Advocates want juvenile reform

Groups note youth detention violence, saying recent changes fall short

May 31, 2007|By Gadi Dechter | Gadi Dechter,SUN REPORTER

Juvenile justice advocates said yesterday they are not "placated" by recent reforms announced by Gov. Martin O'Malley's administration, pointing to a spike this year in violence at Maryland's youth detention facilities as evidence of a need for sweeping change.

In a report earlier this month by the juvenile justice monitoring unit of the state attorney general, director Marlana Valdez said "aggressive or violent incidents increased at an alarming rate" between January and March at several detention facilities operated by the state.

Since his appointment in February, juvenile services Secretary Donald W. Devore has been "making statements, and I want to see the impact and outcomes," said Linda Heisner, deputy director of Advocates for Children and Youth, after a news conference at the group's downtown offices.

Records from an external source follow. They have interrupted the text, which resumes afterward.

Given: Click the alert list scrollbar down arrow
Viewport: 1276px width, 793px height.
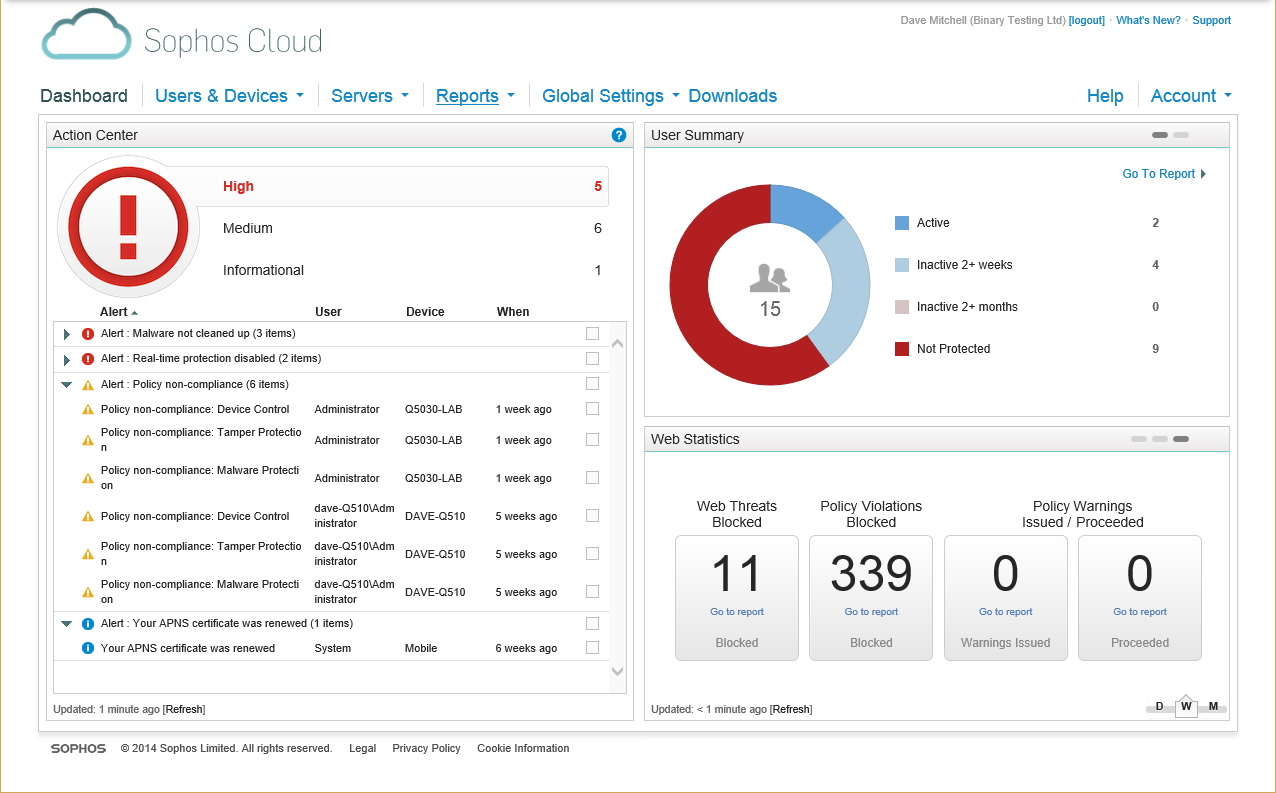Looking at the screenshot, I should pos(617,672).
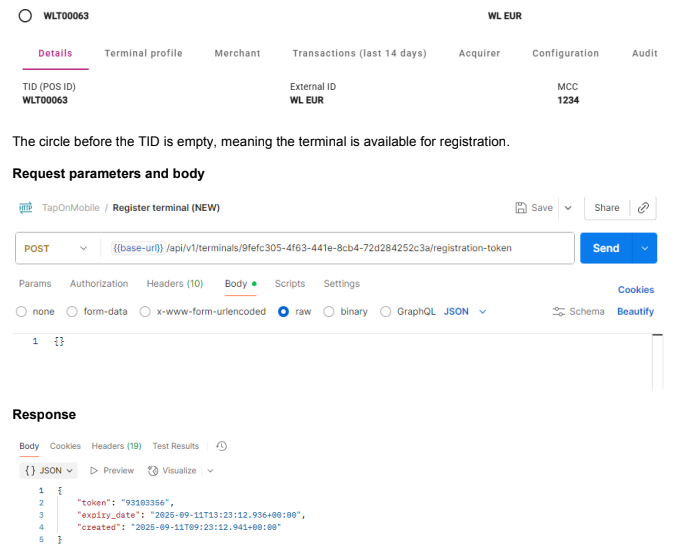This screenshot has height=557, width=697.
Task: Click the empty circle next to WLT00063
Action: (24, 16)
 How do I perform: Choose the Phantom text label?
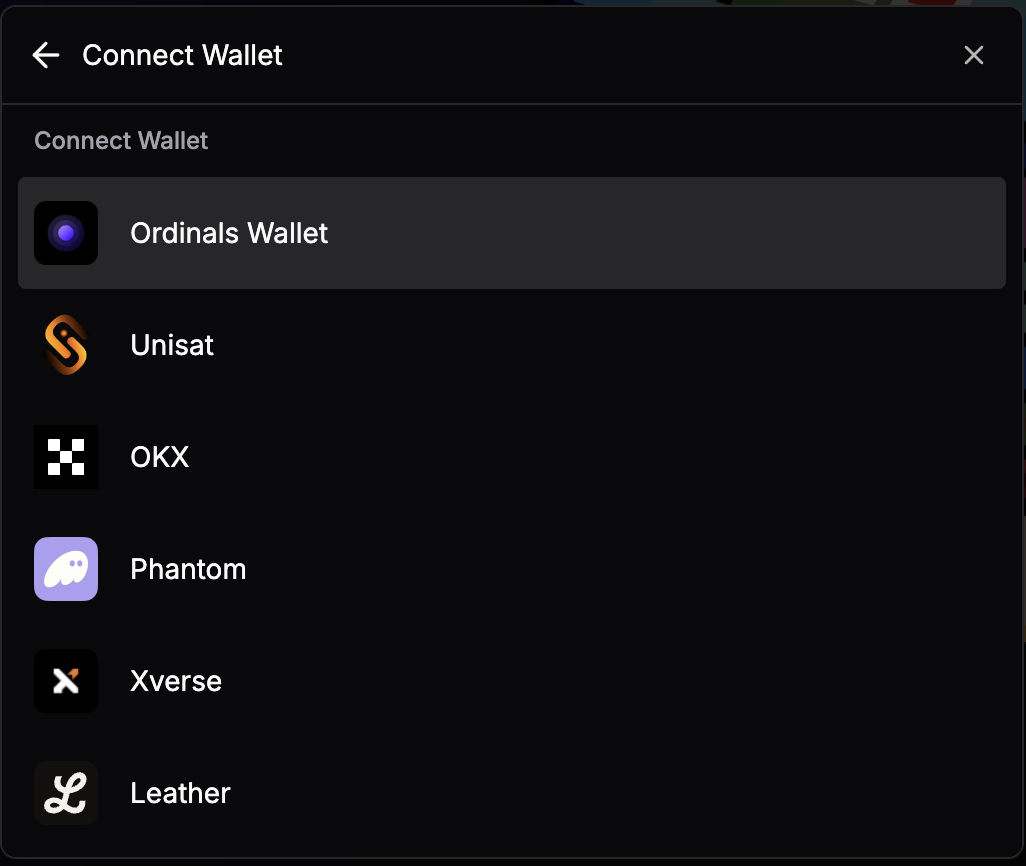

Heisner and advocates representing religious and civil rights organizations called on the state to replace jail-like facilities with community-based treatment, implement more rigorous monitoring of juvenile services' effectiveness and moderate the prosecution of nonviolent juvenile offenders.

Devore said he was surprised by the news conference, and he took issue with the advocates' characterization of his first months in office and the validity of some of the independent monitor's findings.

"We've been breaking our asses here for the last three months and really reforming the system in a way it's never been done before," Devore said, pointing to new restraint policies, plans to reopen a 48-bed residential treatment center in Frederick County in July and a settlement announced last week with the U.S. Department of Justice to quickly improve conditions at the troubled Baltimore City Juvenile Justice Center.

The increase in violent incidents noted by Valdez was likely a reflection of more stringent reporting standards rather than a surge in violence, he said. "We're going far beyond what used to be done before in terms of reporting aggressive incidents."

One of Devore's first actions upon taking office was to institute a policy restricting the use of mechanical and physical restraints at juvenile facilities.

The new policy came after the death Jan. 23 of a Baltimore teenager, Isaiah Simmons, who was restrained for several hours at Bowling Brook Preparatory School, a private facility licensed by the state Department of Juvenile Services. Five former counselors at the Carroll County facility were indicted in April on reckless endangerment charges in connection with Simmons' death; the facility was closed under pressure from the state.

In the independent monitor's report, which covers the first quarter of 2007, Valdez said staff at some juvenile facilities believed that the new restraint policy - which requires physical restraints to be videotaped and last no more than 15 minutes - has "translated into youth believing they have more latitude in their behavior."

However, Valdez said yesterday that she was not sure whether the restraint policy was a direct cause of the reported spike in violence.

Among the incidents were 162 assault and use-of-force reports from the downtown juvenile detention center, up from 127 in the last quarter of 2006. At the Charles H. Hickey Jr. School in Baltimore County, the number of "group disturbances," or aggressive incidents involving multiple students, tripled from four in the last quarter of 2006 to 13 in the first quarter of 2007, according to the report.

"Gang issues appear to be involved in at least some of the disturbances," the report said.

This month, 10 teenagers temporarily escaped from the Hickey school, which has a long history of escapes, violence and staffing problems.

Valdez recommended that the Department of Juvenile Services close Hickey and three other detention facilities "as soon as reasonably possible" and replace them with "community-based" detention facilities.

The agency will present Valdez with a formal response to her report - as well as a "corrective action" plan - tomorrow, officials said.

At the news conference, child welfare advocates said the reported increase in violence underscored the need for continued pressure on state officials to address problems in the juvenile justice system.

"We've heard promises before," said Sharon Rubenstein, a spokeswoman for Advocates for Children and Youth. "We are not placated; ... we want to hear about dates certain for change."

Tim Hanavan, executive director of a group representing central Maryland churches, and Marvin L. "Doc" Cheatham Sr. of the Baltimore branch of the NAACP, said religious institutions need to play a more prominent role in rehabilitating troubled youths.